Works are a part of faith. This is an unpopular notion in many churches because we’re so focused on faith as the path of salvation (and rightfully so) but once you have true faith, it’s your works that shine through and allow the Holy Spirit to work through you.
In a previous teaching we pointed to James as a demonstration of the need for works to show our faith. Let’s take a deeper dive through James, Jude, and Matthew to see what this really means for modern Christians.
Yea, a man may say, Thou hast faith, and I have works: shew me thy faith without thy works, and I will shew thee my faith by my works.James 2:18 (KJV)
Today, many people point to faith as the only way to receive the gift of salvation. This is absolutely true. There is only one path to Heaven: Grace that comes through true faith in Yeshua as our Lord and Savior.
This verse may seem contrary, but a careful examination shows that James is not declaring that works are necessary or even capable of “earning” salvation. There is nothing humans can do to earn their salvation. However, works play a role in demonstrating our faith. In fact, those who are true in their faith will feel compelled to do good works as a result. Faith is not a license to sin. At its core lies an unquenchable desire to serve our Father by doing His Will.
21 Keep yourselves in the love of God, looking for the mercy of our Lord Jesus Christ unto eternal life.
22 And of some have compassion, making a difference:
23 And others save with fear, pulling them out of the fire; hating even the garment spotted by the flesh.Jude 1:21-23 (KJV)
We’ll be discussing the ultimate need for works in this world through the words of Jude in a future teaching, but I wanted to focus in on the message in these verses to highlight compassion. It’s something that’s often missed on our journey to be with Christ. The good works that we’re compelled to do will sometimes come in the form of helping others who are in need.
When the Holy Spirit works through us to talk to people about faith, to give something to those in need, or to perform activities that bring assistance to them, we’re not just doing so to help them physically or emotionally. It’s through our good works that we may be a blessing to others. This blessing can translate into a need for the recipient to learn more, to seek the light that drove us to help them in the first place.

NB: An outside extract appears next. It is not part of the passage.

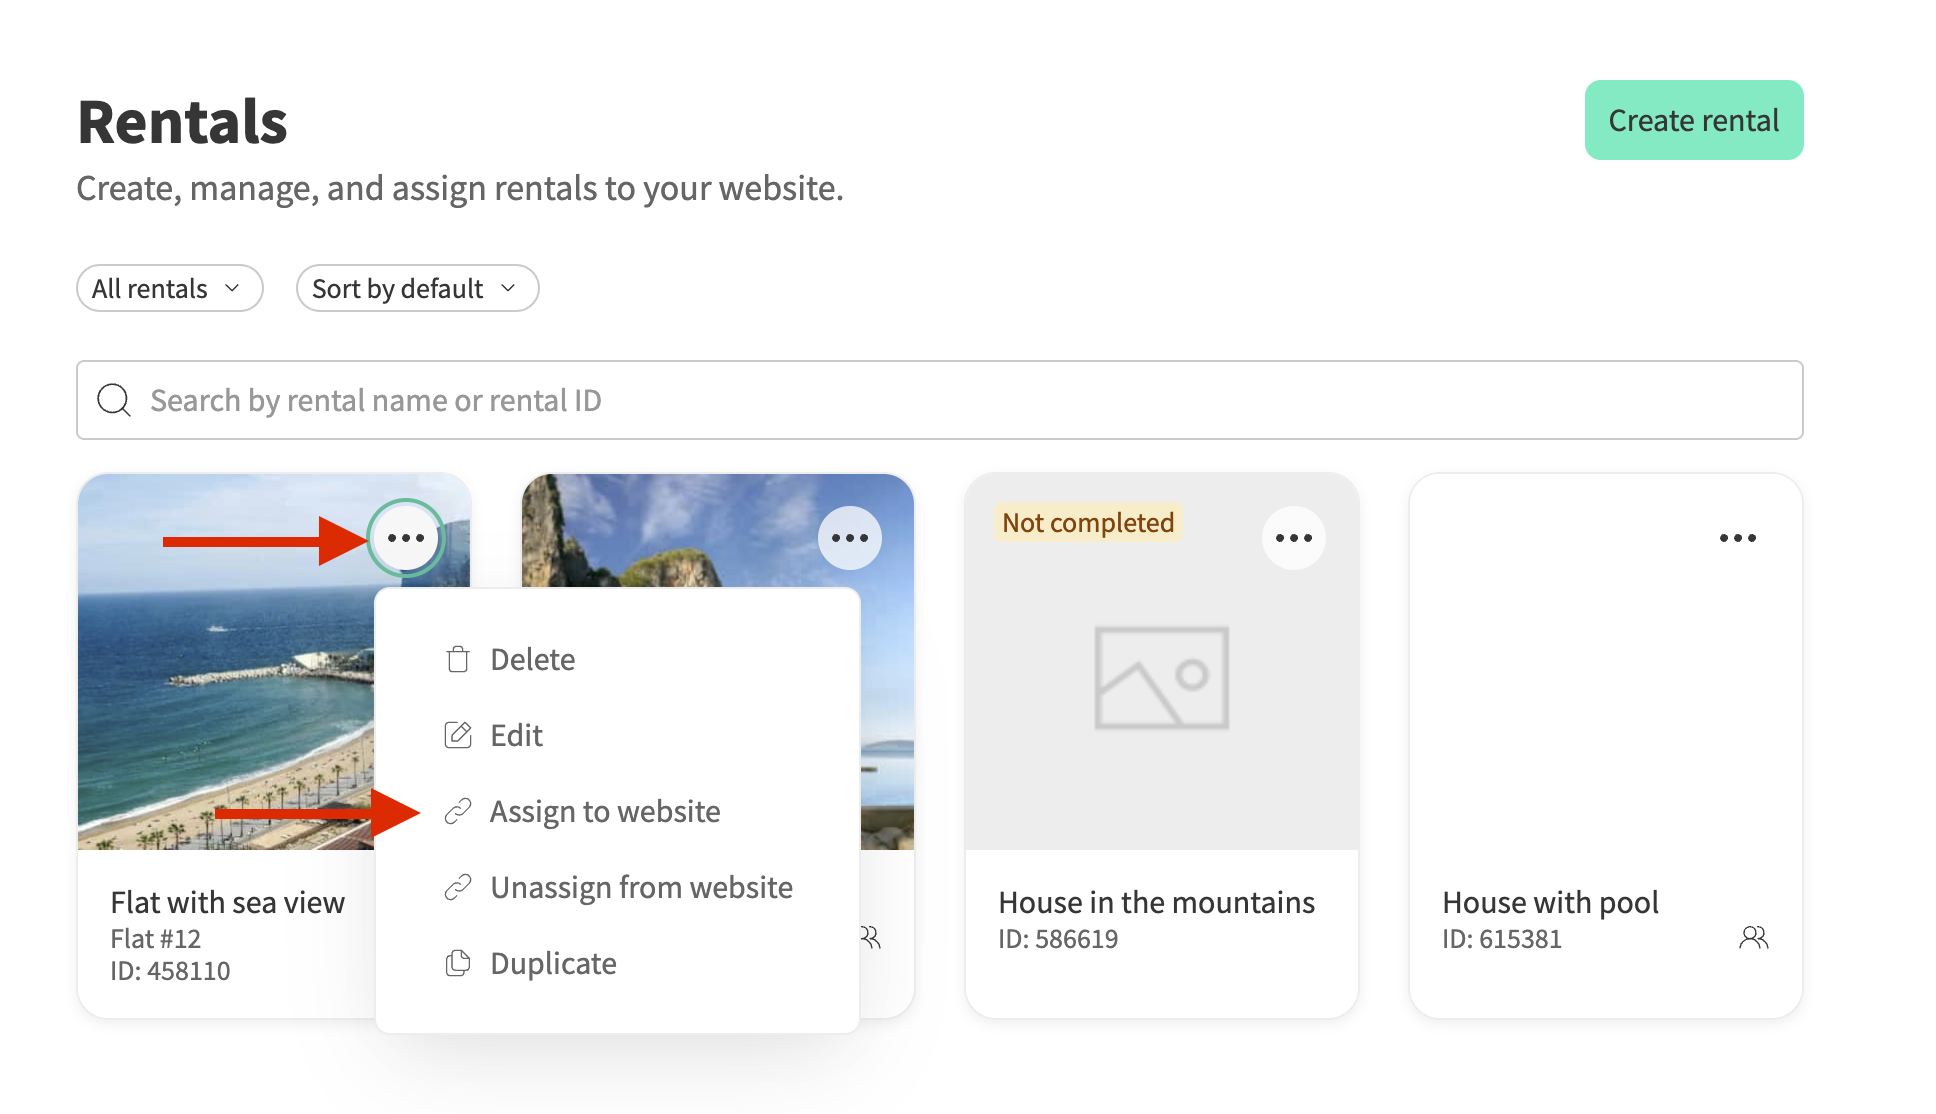The height and width of the screenshot is (1114, 1936).
Task: Click the search magnifier icon
Action: point(114,400)
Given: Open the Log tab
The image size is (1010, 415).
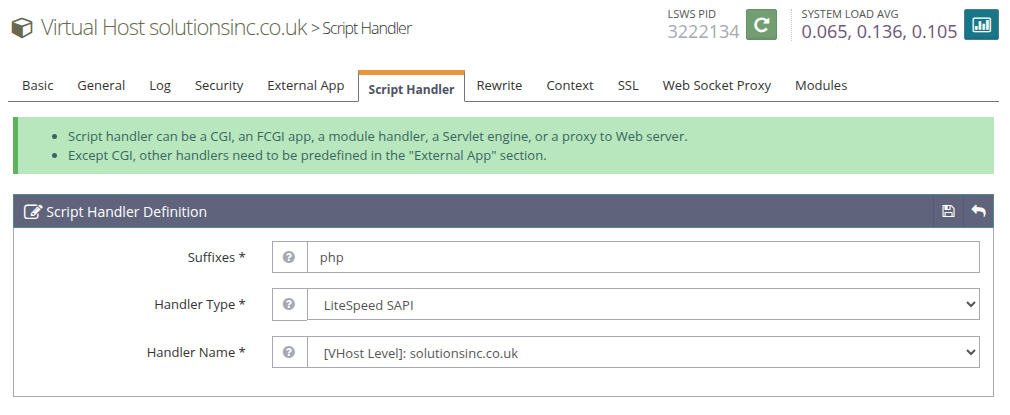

Take heed that ye do not your alms before men, to be seen of them: otherwise ye have no reward of your Father which is in heaven.
2 Therefore when thou doest thine alms, do not sound a trumpet before thee, as the hypocrites do in the synagogues and in the streets, that they may have glory of men. Verily I say unto you, They have their reward.

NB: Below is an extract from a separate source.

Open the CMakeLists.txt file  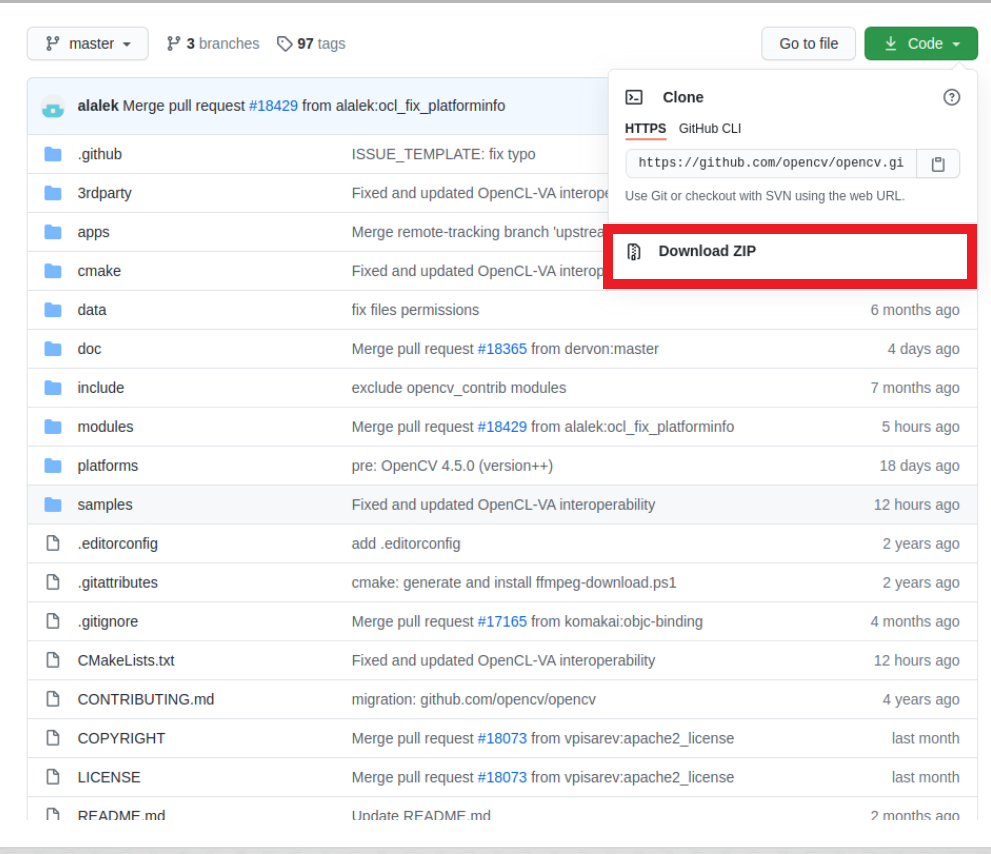(x=126, y=661)
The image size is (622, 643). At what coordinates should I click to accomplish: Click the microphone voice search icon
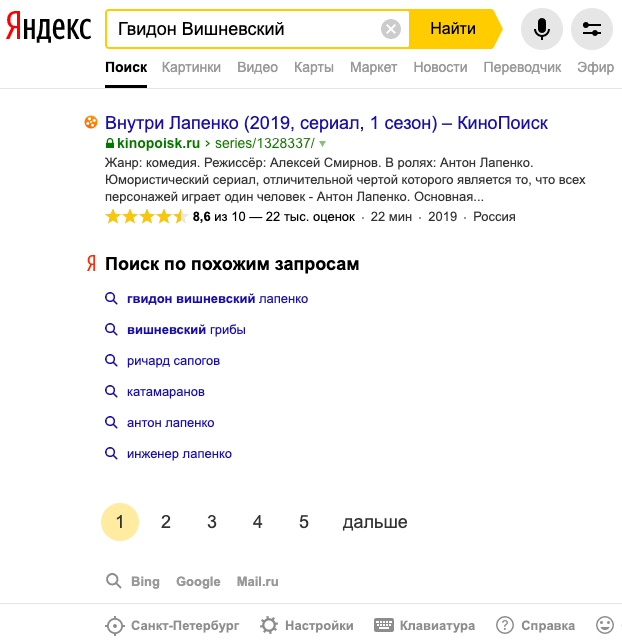542,29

3 But when thou doest alms, let not thy left hand know what thy right hand doeth:
4 That thine alms may be in secret: and thy Father which seeth in secret himself shall reward thee openly. Matthew 6:1-4 (KJV)

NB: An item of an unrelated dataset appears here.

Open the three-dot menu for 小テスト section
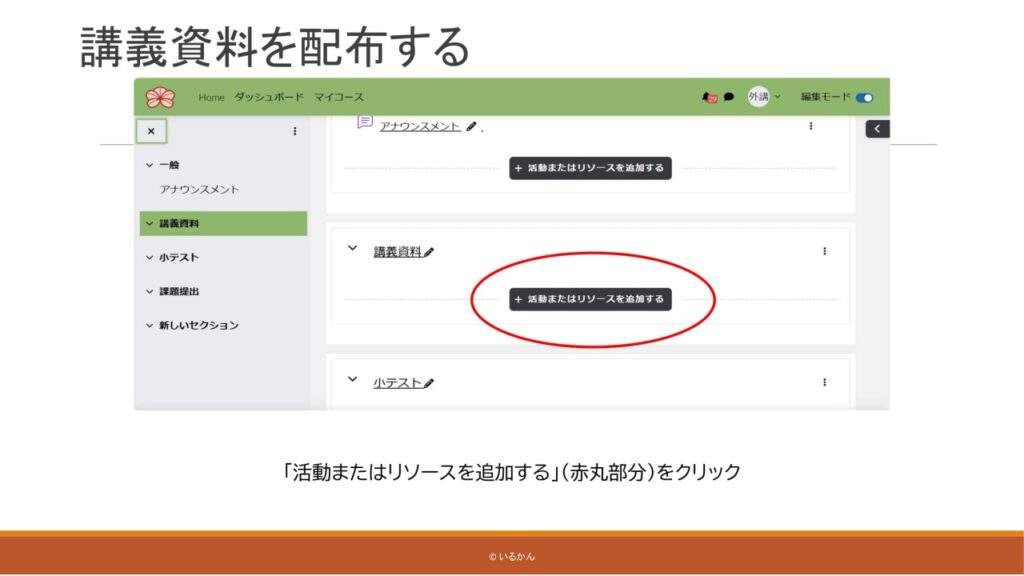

In Matthew 6, verses 1-4, Yeshua warns us that we must give for the sake of the recipient and not for the sake of those who may be watching. He makes it very clear that we’re not giving for the sake of others to witness but for the recipient and for our Father.
Know that your works driven by faith are done for the Father to see, not for others to see.He is always watching. We don’t need to get praise for our works from others. Good works are personal. We are compelled by our faith to do it and when we do it for the praise we receive from others, we aren’t truly doing His work.
It really comes down to the psychology that surrounds the act of giving. People from all religions give. It’s not isolated to Christians. People do it because it makes them feel good. They do it because it can change the way others perceive them. We do it for tax breaks. We do it for compliments. When we do it for any reason other than fulfilling a need when God puts the opportunity in front of us, then the act of giving loses its meaning. Our works must be done for His sake, not ours.
15 If a brother or sister be naked, and destitute of daily food,
16 And one of you say unto them, Depart in peace, be ye warmed and filled; notwithstanding ye give them not those things which are needful to the body; what doth it profit?James 2:15-16 (KJV)
The compassion we’re given by our Father must translate into more than words. We can act through the Holy Spirit to help those in need in ways that go beyond our words. In these verses, James is not telling us that the physical needs are more important than the spiritual needs. He’s telling us that our works are a reinforcement of the message, that helping the body is a path through which people can find their faith even through hard times.
Faith is the only way to be granted salvation, but it’s through works that our faith can shine to the world and be a true representation of how the Holy Spirit operates through men.